A quotes list created by Lee Sonogan

Cellular automata to the universal constructor ending with what you’re reading this with. This guy was key for the 20th century. One of the last presentations of mathematic polymaths in other fields, the metaphysics between applied sciences and purer theorems of today. Con working on the Manhattan Project, you cannot deny the endless work very relevant to most solid academia.
- “Young man, in mathematics you don’t understand things. You just get used to them.”
- “An important viewpoint in classifying games is this: Is the sum of all payments received by all players (at the end of the game) always zero; or is this not the case? If it is zero, then one can say that the players pay only to each other, and that no production or destruction of goods is involved. All games which are actually played for entertainment are of this type. But the economically significant schemes are most essentially not such. There the sum of all payments, the total social product, will in general not be zero, and not even constant. I.e., it will depend on the behavior of the players—the participants in the social economy. This distinction was already mentioned in 4.2.1., particularly in footnote 2, p. 34. We shall call games of the first-mentioned type zero-sum games, and those of the latter type non-zero-sum games.”
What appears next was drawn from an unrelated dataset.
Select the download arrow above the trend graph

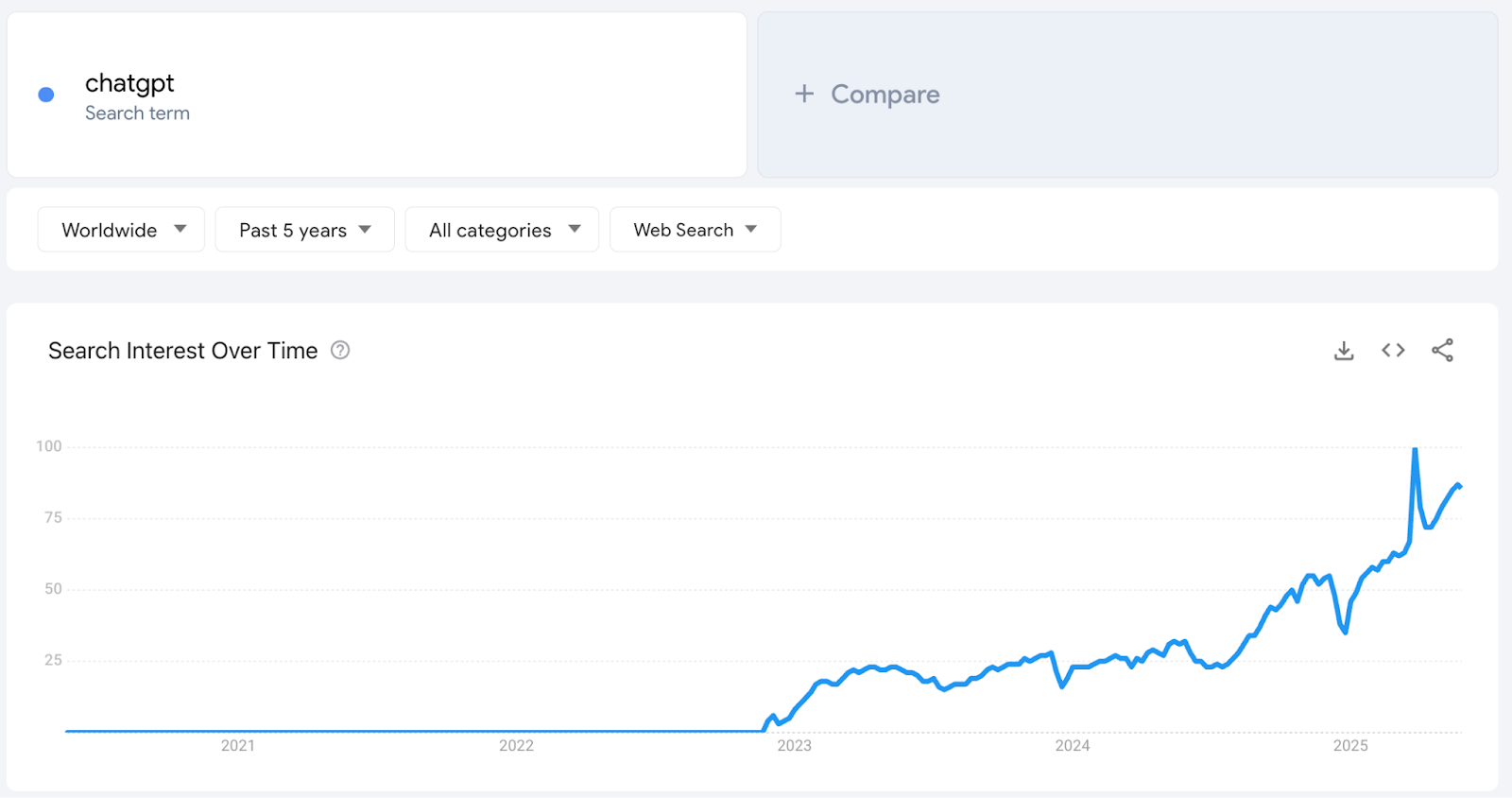[x=1344, y=350]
- “There’s no sense in being precise when you don’t even know what you’re talking about”
- “It is just as foolish to complain that people are selfish and treacherous as it is to complain that the magnetic field does not increase unless the electric field has a curl. Both are laws of nature.”
- “It is only proper to realize that language is largely a historical accident.”
- “The other line of argument, which leads to the opposite conclusion, arises from looking at artificial automata. Everyone knows that a machine tool is more complicated than the elements which can be made with it, and that, generally speaking, an automaton A, which can make an automaton B, must contain a complete description of B, and also rules on how to behave while effecting the synthesis. So, one gets a very strong impression that complication, or productive potentiality in an organization, is degenerative , that an organization which synthesizes something is necessarily more complicated, of a higher order, than the organization it synthesizes. This conclusion, arrived at by considering artificial automaton, is clearly opposite to our early conclusion, arrived at by considering living organisms.”
- “An element which stimulates itself will hold a stimulus indefinitely.”
- “A code, which according to Turing’s schema is supposed to make one machine behave as if it were another specific machine (which is supposed to make the former imitate the latter) must do the following things. It must contain, in terms that the machine will understand (and purposively obey), instructions (further detailed parts of the code) that will cause the machine to examine every order it gets and determine whether this order has the structure appropriate to an order of the second machine. It must then contain, in terms of the order system of the first machine, sufficient orders to make the machine cause the actions to be taken that the second machine would have taken under the influence of the order in question.”
- “When we talk mathematics, we may be discussing a secondary language, built on the primary language truly used by the central nervous system. Thus the outward forms of our mathematics are not absolutely relevant from the point of view of evaluating what the mathematical or logical language truly used by the central nervous system is. However, the above remarks about reliability and logical and arithmetical depth prove that whatever the system is, it cannot fail to differ considerably from what we consciously and explicitly consider as mathematics.”
- “The linear size of a neuron varies widely from one nerve cell to the other, since some of these cells are contained in closely integrated large aggregates and have, therefore, very short axons, while others conduct pulses between rather remote parts of the body and may, therefore, have linear extensions comparable to those of the entire human body.”
- “In any conceivable method ever invented by man, an automaton which produces an object by copying a pattern, will go first from the pattern to a description to the object. It first abstracts what the thing is like, and then carries it out. It’s therefore simpler not to extract from a real object its definition, but to start from the definition.”
- “In the deceptively modest volume you are now holding, von Neumann articulates his model of computation and goes on to define the essential equivalence of the human brain and a computer. He acknowledges the apparently deep structural differences, but by applying Turing’s principle of the equivalence of all computation, von Neumann envisions a strategy to understand the brain’s methods as computation, to re-create those methods, and ultimately to expand its powers.”
- “Since I am neither a neurologist nor a psychiatrist, but a mathematician, the work that follows requires some explanation and justification.”
- “In an analog machine each number is represented by a suitable physical quantity, whose values, measured in some pre-assigned unit, is equal to the number in question.”
- “He notes that the output of neurons is digital: an axon either fires or it doesn’t. This was far from obvious at the time, in that the output could have been an analog signal. The processing in the dendrites leading into a neuron and in the soma neuron cell body, however, are analog. He describes these calculations as a weighted sum of inputs with a threshold.”
- “The very last stage of any memory hierarchy is necessarily the outside world—that is, the outside world as far as the machine is concerned, i.e. that part of it with which the machine can directly communicate, in other words, the input and the output organs of the machine. These are usually punched paper tapes or cards, and on the output side, of course, also printed paper.”
From these quotes alone, his books must become fascinating to read. Working on my own book, stuff like this makes me think there is so much I am still missing and need to consider. Not afraid to publish reminders on the special subjects or ever non-numbers one, all this is very important to quantum mechanics.